> _Direction_
Format the part of the listing that opens with the line containing "Given: Open the notifications bell" and closes with the line containing "This screenshot has width=1116, height=614." as a numbered list, leaving out blank lines.

> _Records for this task_

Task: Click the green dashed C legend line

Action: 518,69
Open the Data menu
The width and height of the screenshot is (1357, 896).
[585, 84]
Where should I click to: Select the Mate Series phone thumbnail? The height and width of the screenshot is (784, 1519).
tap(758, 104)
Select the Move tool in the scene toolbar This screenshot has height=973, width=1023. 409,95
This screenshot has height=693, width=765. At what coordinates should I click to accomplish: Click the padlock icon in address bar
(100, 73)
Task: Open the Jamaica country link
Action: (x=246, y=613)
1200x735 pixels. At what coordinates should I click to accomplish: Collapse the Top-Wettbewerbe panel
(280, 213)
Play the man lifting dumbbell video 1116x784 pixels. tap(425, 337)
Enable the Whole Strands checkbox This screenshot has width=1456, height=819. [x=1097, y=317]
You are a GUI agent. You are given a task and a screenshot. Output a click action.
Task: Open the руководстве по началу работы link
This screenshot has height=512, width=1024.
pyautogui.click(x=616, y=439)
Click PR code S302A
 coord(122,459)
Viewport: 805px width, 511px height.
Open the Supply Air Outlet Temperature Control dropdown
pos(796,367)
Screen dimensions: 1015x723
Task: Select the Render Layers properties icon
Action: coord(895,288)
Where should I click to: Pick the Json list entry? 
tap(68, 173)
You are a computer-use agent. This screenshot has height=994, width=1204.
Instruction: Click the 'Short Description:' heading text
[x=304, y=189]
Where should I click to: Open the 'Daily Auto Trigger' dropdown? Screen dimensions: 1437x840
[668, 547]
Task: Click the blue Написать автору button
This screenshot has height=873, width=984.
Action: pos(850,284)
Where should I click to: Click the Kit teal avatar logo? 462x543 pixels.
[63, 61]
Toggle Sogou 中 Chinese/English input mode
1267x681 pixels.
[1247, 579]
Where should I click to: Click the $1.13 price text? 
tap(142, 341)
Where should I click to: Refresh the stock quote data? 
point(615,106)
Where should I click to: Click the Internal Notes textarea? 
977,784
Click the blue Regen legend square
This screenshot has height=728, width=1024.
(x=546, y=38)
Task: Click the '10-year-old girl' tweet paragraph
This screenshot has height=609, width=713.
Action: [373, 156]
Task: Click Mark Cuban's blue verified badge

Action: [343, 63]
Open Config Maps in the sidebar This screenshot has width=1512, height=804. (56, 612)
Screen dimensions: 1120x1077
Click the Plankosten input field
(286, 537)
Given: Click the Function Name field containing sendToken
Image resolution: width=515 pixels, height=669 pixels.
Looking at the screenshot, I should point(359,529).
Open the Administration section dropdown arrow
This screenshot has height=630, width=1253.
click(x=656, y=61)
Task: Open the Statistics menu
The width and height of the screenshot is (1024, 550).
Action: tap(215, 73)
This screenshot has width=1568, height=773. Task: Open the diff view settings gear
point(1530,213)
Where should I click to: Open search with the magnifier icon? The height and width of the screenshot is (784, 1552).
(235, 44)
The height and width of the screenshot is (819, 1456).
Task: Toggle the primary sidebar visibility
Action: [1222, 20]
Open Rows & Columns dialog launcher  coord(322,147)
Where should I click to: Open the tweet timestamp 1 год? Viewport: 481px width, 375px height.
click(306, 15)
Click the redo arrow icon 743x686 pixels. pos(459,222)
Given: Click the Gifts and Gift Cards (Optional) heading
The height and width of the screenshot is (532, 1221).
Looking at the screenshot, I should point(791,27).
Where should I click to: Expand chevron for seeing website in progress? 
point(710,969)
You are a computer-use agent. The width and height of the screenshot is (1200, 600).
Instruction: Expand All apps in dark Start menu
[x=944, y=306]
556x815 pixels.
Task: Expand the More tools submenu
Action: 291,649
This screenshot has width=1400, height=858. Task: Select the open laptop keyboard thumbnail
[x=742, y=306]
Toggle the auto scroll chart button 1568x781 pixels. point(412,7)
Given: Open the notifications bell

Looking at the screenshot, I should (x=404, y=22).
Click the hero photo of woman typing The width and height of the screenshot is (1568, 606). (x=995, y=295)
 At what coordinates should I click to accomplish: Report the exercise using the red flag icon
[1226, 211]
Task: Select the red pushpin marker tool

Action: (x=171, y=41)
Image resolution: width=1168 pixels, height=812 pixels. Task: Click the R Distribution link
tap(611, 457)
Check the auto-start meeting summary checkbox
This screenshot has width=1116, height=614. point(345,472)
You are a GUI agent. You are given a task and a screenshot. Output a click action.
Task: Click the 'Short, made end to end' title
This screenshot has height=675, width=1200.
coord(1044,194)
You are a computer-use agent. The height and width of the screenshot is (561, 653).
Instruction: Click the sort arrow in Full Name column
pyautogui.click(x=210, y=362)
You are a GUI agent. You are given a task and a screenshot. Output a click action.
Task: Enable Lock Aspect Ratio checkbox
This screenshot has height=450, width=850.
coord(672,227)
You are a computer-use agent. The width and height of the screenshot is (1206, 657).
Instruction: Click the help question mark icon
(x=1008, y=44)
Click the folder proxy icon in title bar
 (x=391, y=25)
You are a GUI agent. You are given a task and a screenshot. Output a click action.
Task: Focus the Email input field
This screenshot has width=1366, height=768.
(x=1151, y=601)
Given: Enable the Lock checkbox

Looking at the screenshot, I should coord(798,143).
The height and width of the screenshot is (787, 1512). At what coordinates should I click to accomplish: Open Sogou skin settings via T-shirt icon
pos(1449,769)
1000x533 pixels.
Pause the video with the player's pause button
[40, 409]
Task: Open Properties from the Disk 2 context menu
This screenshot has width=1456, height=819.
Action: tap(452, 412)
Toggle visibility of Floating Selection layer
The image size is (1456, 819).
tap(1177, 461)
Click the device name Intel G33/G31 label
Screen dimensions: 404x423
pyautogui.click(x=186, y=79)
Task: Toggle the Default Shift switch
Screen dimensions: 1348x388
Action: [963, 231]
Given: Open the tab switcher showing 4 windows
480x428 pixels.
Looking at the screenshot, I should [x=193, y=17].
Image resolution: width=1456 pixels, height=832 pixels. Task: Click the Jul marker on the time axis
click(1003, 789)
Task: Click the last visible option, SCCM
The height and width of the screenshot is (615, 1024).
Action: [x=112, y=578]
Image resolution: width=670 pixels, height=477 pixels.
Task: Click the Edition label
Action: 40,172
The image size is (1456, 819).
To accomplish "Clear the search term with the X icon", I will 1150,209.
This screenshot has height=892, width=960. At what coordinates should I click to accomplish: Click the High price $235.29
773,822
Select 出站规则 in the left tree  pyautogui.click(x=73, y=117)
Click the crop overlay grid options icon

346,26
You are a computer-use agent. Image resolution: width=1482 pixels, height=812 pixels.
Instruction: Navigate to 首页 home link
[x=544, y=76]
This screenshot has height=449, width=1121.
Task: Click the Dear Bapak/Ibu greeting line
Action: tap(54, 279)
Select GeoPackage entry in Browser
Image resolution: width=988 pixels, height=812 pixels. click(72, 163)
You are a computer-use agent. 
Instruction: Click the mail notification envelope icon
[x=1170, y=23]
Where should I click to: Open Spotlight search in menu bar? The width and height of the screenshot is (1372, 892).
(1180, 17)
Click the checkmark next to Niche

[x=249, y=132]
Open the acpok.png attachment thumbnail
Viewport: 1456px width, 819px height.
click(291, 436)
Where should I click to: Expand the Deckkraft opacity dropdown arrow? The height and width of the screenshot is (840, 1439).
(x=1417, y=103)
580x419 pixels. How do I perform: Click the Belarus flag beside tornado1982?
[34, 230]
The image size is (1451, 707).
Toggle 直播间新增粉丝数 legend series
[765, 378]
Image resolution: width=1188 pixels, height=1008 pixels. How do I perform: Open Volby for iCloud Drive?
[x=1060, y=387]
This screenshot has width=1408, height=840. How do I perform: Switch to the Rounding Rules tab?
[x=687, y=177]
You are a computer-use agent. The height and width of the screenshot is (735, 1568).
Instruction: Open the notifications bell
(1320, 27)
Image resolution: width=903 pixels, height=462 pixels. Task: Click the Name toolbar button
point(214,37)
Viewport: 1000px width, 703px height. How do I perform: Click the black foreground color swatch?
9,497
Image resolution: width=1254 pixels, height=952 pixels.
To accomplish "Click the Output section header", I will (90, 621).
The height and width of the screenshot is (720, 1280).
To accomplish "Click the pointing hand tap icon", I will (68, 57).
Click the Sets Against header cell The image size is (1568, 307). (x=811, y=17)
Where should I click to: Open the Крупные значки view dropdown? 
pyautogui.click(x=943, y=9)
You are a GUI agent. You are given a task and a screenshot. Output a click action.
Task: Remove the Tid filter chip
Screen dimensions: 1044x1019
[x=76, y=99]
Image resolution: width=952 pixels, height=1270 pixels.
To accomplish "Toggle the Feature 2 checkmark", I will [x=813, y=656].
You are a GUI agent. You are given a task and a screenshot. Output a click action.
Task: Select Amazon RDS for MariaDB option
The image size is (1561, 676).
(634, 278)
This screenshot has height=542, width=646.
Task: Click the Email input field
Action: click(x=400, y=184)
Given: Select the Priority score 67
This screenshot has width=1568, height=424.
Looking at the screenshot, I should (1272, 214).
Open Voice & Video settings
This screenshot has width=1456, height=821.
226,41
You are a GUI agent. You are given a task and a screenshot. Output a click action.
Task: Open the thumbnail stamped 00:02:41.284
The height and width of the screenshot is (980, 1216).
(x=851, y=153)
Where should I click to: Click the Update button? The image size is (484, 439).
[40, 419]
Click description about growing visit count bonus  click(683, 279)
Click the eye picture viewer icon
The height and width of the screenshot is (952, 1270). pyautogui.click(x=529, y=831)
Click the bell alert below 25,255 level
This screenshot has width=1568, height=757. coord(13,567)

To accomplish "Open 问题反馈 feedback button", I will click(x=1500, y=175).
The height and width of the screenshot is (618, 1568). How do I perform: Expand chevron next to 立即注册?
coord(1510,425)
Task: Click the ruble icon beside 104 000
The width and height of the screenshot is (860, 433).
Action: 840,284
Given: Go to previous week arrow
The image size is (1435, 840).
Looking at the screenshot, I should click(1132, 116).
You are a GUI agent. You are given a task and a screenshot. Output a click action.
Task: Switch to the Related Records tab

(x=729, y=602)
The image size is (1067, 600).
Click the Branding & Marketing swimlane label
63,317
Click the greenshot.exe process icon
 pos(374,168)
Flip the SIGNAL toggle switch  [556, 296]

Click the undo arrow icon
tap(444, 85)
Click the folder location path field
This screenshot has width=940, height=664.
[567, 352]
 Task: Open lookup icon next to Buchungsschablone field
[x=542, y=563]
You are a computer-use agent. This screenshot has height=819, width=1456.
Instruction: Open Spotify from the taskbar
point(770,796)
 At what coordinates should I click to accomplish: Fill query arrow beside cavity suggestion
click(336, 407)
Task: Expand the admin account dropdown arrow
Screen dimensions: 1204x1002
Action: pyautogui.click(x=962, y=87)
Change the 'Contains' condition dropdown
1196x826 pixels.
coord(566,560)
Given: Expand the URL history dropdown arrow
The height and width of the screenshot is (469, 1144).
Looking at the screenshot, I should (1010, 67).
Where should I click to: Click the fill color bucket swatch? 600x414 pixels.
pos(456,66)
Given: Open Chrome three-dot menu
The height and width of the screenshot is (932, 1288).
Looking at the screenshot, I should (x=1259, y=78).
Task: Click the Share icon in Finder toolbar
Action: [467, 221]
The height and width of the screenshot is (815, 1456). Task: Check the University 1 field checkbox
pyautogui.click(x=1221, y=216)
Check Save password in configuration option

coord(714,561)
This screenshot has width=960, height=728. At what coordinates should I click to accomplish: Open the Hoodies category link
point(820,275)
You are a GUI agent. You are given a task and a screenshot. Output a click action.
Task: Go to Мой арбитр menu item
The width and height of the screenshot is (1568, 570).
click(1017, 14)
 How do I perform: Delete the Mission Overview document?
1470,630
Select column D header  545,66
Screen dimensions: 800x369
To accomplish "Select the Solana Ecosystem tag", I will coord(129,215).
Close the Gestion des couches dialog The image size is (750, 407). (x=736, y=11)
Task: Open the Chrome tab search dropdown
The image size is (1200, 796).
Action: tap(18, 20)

> _Answer to the task_
1. Given: Open the notifications bell
2. Looking at the screenshot, I should (x=404, y=22).
3. Click the hero photo of woman typing The width and height of the screenshot is (1568, 606). (x=995, y=295)
4.  At what coordinates should I click to accomplish: Report the exercise using the red flag icon
5. [1226, 211]
6. Task: Select the red pushpin marker tool
7. Action: (x=171, y=41)
8. Image resolution: width=1168 pixels, height=812 pixels. Task: Click the R Distribution link
9. tap(611, 457)
10. Check the auto-start meeting summary checkbox
11. This screenshot has width=1116, height=614. point(345,472)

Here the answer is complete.